最近、自殺と思われる原因で著名人が相次いで亡くなった。そこで懸念されるのが「後追い自殺」だ。

とりわけ多感な時期にあり、心に深刻なダメージを受けやすい子どもや若者、「死にたい」といった自殺念慮を抱えている人の命を社会全体で守らなければならない。

影響力のある人の自殺が連鎖することは古くから知られている。ゲーテの小説『若きウェルテルの悩み』が発表された当時、自殺した主人公と同じ服装と手段で自ら命を絶つ若者が相次いだという。

出版や報道などで自殺が誘発される現象は「ウェルテル効果」と呼ばれている。わが国では、1986年に自殺したアイドルを30人以上の若者が後追いして亡くなった。

今の子どもや若者は、新型コロナウイルスの感染拡大により、学校や家庭で以前のような生活を送ることができず心身が不安定になりがちだ。こうした中で「自殺報道」が相次ぐことに、強い危機感を覚えずにはいられない。

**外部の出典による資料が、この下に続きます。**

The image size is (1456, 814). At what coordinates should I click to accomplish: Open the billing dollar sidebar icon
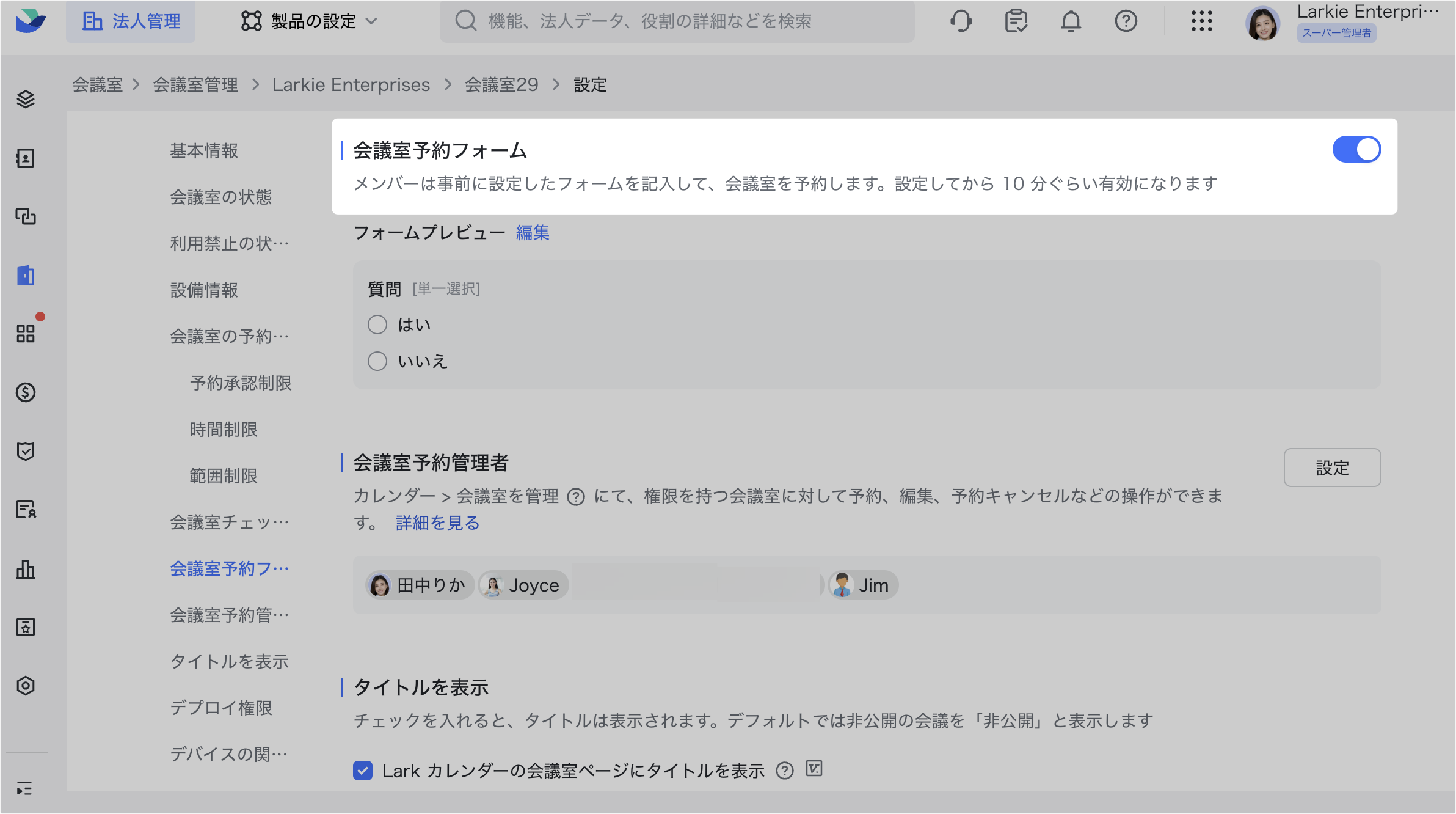click(x=26, y=392)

報道が自殺の引き金とならないよう世界保健機関(WHO)は「自殺報道ガイドライン」を示している。

この中で「やるべきではないこと」として「報道を過度に繰り返さない」「自殺に用いた手段について明確に表現しない」「発生した現場や場所の詳細を伝えない」といったことを挙げている。

一方、同ガイドラインで「やるべきこと」とされるのは「支援策や相談先について正しい情報を提供」「自殺と自殺対策についての正しい情報を報道する」などである。

これら「やるべきではないこと」「やるべきこと」は報道のみならず、SNS(会員制交流サイト)にも当てはまる。不注意に興味本位で発信、拡散すれば、誰かに重大な影響を与えかねない。

大切なのは、生きづらさを抱え、悩んでいる人の存在に気づき、耳を傾けることだ。必要に応じて、電話による「よりそいホットライン」やLINEの「生きづらびっと」、行政窓口などの相談先を紹介したい。

「あなたは一人じゃない」「そばにいるよ」と声を掛け、手を差し伸べる行動が、かけがえのない命を守ることにつながる。